▶ [Work item]:
Each record listed below is to be output exactly as written.

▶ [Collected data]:
******************************
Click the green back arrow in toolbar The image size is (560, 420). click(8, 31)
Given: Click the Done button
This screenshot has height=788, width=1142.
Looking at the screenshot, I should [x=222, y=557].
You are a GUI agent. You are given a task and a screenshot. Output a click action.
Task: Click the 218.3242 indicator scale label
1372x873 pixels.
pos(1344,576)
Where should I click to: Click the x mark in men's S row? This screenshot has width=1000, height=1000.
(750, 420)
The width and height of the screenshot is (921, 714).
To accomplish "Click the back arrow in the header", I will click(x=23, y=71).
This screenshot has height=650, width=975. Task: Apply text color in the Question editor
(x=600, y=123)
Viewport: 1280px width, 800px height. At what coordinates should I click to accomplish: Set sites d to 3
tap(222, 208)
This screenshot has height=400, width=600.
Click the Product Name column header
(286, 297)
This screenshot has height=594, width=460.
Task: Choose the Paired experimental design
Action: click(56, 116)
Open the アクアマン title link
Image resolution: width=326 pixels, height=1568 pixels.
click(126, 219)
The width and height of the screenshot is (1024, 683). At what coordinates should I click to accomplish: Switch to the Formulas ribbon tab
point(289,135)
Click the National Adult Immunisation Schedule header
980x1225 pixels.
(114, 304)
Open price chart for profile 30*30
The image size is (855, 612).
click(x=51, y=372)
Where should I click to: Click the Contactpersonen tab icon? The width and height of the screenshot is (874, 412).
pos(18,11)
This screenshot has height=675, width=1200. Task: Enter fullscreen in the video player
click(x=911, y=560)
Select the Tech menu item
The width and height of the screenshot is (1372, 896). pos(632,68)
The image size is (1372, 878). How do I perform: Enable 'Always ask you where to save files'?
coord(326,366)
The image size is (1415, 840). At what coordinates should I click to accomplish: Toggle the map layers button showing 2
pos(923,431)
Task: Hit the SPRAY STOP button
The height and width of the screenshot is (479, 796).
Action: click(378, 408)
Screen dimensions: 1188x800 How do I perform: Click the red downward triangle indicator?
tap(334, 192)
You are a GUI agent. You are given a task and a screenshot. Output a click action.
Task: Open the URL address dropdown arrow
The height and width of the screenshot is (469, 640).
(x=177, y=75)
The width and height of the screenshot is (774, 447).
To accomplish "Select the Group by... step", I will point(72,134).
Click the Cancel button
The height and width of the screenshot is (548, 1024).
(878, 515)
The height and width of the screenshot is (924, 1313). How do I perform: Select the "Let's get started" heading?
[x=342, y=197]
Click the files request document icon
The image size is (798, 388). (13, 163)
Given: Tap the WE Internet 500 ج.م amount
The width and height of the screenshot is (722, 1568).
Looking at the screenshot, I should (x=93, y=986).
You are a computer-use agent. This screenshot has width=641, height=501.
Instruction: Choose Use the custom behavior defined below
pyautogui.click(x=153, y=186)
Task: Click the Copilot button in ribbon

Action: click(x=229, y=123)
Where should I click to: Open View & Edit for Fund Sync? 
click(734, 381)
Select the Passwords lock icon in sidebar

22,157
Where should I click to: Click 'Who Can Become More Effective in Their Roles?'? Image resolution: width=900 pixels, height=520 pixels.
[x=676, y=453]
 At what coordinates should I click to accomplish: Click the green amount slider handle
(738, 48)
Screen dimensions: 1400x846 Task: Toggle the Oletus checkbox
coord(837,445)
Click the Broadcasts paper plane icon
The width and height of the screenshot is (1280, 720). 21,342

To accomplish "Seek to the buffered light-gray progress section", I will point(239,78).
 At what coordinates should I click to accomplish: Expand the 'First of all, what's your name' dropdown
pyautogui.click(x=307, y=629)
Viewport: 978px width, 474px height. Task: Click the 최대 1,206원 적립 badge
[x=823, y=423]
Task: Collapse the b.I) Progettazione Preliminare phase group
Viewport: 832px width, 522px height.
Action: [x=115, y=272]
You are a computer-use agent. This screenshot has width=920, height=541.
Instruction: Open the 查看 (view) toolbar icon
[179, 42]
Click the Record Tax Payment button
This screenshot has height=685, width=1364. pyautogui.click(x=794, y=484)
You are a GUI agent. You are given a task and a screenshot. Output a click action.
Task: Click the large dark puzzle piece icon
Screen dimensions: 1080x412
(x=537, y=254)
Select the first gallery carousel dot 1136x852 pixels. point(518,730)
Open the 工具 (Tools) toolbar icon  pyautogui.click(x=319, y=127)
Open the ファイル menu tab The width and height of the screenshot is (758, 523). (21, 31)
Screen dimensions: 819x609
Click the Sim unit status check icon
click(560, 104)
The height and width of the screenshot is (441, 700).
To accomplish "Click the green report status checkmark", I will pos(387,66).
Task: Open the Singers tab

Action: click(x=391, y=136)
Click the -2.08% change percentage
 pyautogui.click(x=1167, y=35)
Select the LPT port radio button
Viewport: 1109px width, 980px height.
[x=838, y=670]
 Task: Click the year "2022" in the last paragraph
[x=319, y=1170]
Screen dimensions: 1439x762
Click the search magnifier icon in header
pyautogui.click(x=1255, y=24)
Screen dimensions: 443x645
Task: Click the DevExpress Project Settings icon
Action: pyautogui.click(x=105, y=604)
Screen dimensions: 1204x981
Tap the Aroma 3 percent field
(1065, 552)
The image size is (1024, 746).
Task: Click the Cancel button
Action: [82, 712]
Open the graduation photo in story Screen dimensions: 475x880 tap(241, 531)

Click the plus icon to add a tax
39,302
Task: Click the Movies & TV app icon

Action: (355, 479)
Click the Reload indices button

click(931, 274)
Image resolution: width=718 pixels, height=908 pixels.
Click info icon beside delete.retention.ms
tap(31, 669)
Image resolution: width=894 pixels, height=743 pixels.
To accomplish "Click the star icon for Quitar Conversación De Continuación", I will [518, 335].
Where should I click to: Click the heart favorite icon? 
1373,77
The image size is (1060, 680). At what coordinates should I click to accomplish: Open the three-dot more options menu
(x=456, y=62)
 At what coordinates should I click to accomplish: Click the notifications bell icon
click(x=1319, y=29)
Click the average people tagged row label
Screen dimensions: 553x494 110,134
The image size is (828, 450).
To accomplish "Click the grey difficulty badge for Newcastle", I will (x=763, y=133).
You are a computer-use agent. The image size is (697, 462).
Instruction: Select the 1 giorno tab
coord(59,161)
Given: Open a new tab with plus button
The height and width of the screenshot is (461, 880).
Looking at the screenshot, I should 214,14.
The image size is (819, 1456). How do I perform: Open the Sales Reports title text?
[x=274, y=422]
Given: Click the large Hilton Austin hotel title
******************************
▶ [Answer for this exercise]:
Click the green back arrow in toolbar The image size is (560, 420). click(8, 31)
Given: Click the Done button
This screenshot has height=788, width=1142.
Looking at the screenshot, I should [x=222, y=557].
You are a GUI agent. You are given a task and a screenshot. Output a click action.
Task: Click the 218.3242 indicator scale label
1372x873 pixels.
pos(1344,576)
Where should I click to: Click the x mark in men's S row? This screenshot has width=1000, height=1000.
(750, 420)
The width and height of the screenshot is (921, 714).
To accomplish "Click the back arrow in the header", I will click(x=23, y=71).
This screenshot has height=650, width=975. Task: Apply text color in the Question editor
(x=600, y=123)
Viewport: 1280px width, 800px height. At what coordinates should I click to accomplish: Set sites d to 3
tap(222, 208)
This screenshot has height=400, width=600.
Click the Product Name column header
(286, 297)
This screenshot has height=594, width=460.
Task: Choose the Paired experimental design
Action: click(56, 116)
Open the アクアマン title link
Image resolution: width=326 pixels, height=1568 pixels.
click(126, 219)
The width and height of the screenshot is (1024, 683). At what coordinates should I click to accomplish: Switch to the Formulas ribbon tab
point(289,135)
Click the National Adult Immunisation Schedule header
980x1225 pixels.
(114, 304)
Open price chart for profile 30*30
The image size is (855, 612).
click(x=51, y=372)
Where should I click to: Click the Contactpersonen tab icon? The width and height of the screenshot is (874, 412).
pos(18,11)
This screenshot has height=675, width=1200. Task: Enter fullscreen in the video player
click(x=911, y=560)
Select the Tech menu item
The width and height of the screenshot is (1372, 896). pos(632,68)
The image size is (1372, 878). How do I perform: Enable 'Always ask you where to save files'?
coord(326,366)
The image size is (1415, 840). At what coordinates should I click to accomplish: Toggle the map layers button showing 2
pos(923,431)
Task: Hit the SPRAY STOP button
The height and width of the screenshot is (479, 796).
Action: click(378, 408)
Screen dimensions: 1188x800 How do I perform: Click the red downward triangle indicator?
tap(334, 192)
You are a GUI agent. You are given a task and a screenshot. Output a click action.
Task: Open the URL address dropdown arrow
The height and width of the screenshot is (469, 640).
(x=177, y=75)
The width and height of the screenshot is (774, 447).
To accomplish "Select the Group by... step", I will point(72,134).
Click the Cancel button
The height and width of the screenshot is (548, 1024).
(878, 515)
The height and width of the screenshot is (924, 1313). How do I perform: Select the "Let's get started" heading?
[x=342, y=197]
Click the files request document icon
The image size is (798, 388). (13, 163)
Given: Tap the WE Internet 500 ج.م amount
The width and height of the screenshot is (722, 1568).
Looking at the screenshot, I should (x=93, y=986).
You are a computer-use agent. This screenshot has width=641, height=501.
Instruction: Choose Use the custom behavior defined below
pyautogui.click(x=153, y=186)
Task: Click the Copilot button in ribbon

Action: click(x=229, y=123)
Where should I click to: Open View & Edit for Fund Sync? 
click(734, 381)
Select the Passwords lock icon in sidebar

22,157
Where should I click to: Click 'Who Can Become More Effective in Their Roles?'? Image resolution: width=900 pixels, height=520 pixels.
[x=676, y=453]
 At what coordinates should I click to accomplish: Click the green amount slider handle
(738, 48)
Screen dimensions: 1400x846 Task: Toggle the Oletus checkbox
coord(837,445)
Click the Broadcasts paper plane icon
The width and height of the screenshot is (1280, 720). 21,342

To accomplish "Seek to the buffered light-gray progress section", I will point(239,78).
 At what coordinates should I click to accomplish: Expand the 'First of all, what's your name' dropdown
pyautogui.click(x=307, y=629)
Viewport: 978px width, 474px height. Task: Click the 최대 1,206원 적립 badge
[x=823, y=423]
Task: Collapse the b.I) Progettazione Preliminare phase group
Viewport: 832px width, 522px height.
Action: [x=115, y=272]
You are a computer-use agent. This screenshot has width=920, height=541.
Instruction: Open the 查看 (view) toolbar icon
[179, 42]
Click the Record Tax Payment button
This screenshot has height=685, width=1364. pyautogui.click(x=794, y=484)
You are a GUI agent. You are given a task and a screenshot. Output a click action.
Task: Click the large dark puzzle piece icon
Screen dimensions: 1080x412
(x=537, y=254)
Select the first gallery carousel dot 1136x852 pixels. point(518,730)
Open the 工具 (Tools) toolbar icon  pyautogui.click(x=319, y=127)
Open the ファイル menu tab The width and height of the screenshot is (758, 523). (21, 31)
Screen dimensions: 819x609
Click the Sim unit status check icon
click(560, 104)
The height and width of the screenshot is (441, 700).
To accomplish "Click the green report status checkmark", I will pos(387,66).
Task: Open the Singers tab

Action: click(x=391, y=136)
Click the -2.08% change percentage
 pyautogui.click(x=1167, y=35)
Select the LPT port radio button
Viewport: 1109px width, 980px height.
[x=838, y=670]
 Task: Click the year "2022" in the last paragraph
[x=319, y=1170]
Screen dimensions: 1439x762
Click the search magnifier icon in header
pyautogui.click(x=1255, y=24)
Screen dimensions: 443x645
Task: Click the DevExpress Project Settings icon
Action: pyautogui.click(x=105, y=604)
Screen dimensions: 1204x981
Tap the Aroma 3 percent field
(1065, 552)
The image size is (1024, 746).
Task: Click the Cancel button
Action: [82, 712]
Open the graduation photo in story Screen dimensions: 475x880 tap(241, 531)

Click the plus icon to add a tax
39,302
Task: Click the Movies & TV app icon

Action: (355, 479)
Click the Reload indices button

click(931, 274)
Image resolution: width=718 pixels, height=908 pixels.
Click info icon beside delete.retention.ms
tap(31, 669)
Image resolution: width=894 pixels, height=743 pixels.
To accomplish "Click the star icon for Quitar Conversación De Continuación", I will [518, 335].
Where should I click to: Click the heart favorite icon? 
1373,77
The image size is (1060, 680). At what coordinates should I click to accomplish: Open the three-dot more options menu
(x=456, y=62)
 At what coordinates should I click to accomplish: Click the notifications bell icon
click(x=1319, y=29)
Click the average people tagged row label
Screen dimensions: 553x494 110,134
The image size is (828, 450).
To accomplish "Click the grey difficulty badge for Newcastle", I will (x=763, y=133).
You are a computer-use agent. The image size is (697, 462).
Instruction: Select the 1 giorno tab
coord(59,161)
Given: Open a new tab with plus button
The height and width of the screenshot is (461, 880).
Looking at the screenshot, I should 214,14.
The image size is (819, 1456). How do I perform: Open the Sales Reports title text?
[x=274, y=422]
Given: Click the large Hilton Austin hotel title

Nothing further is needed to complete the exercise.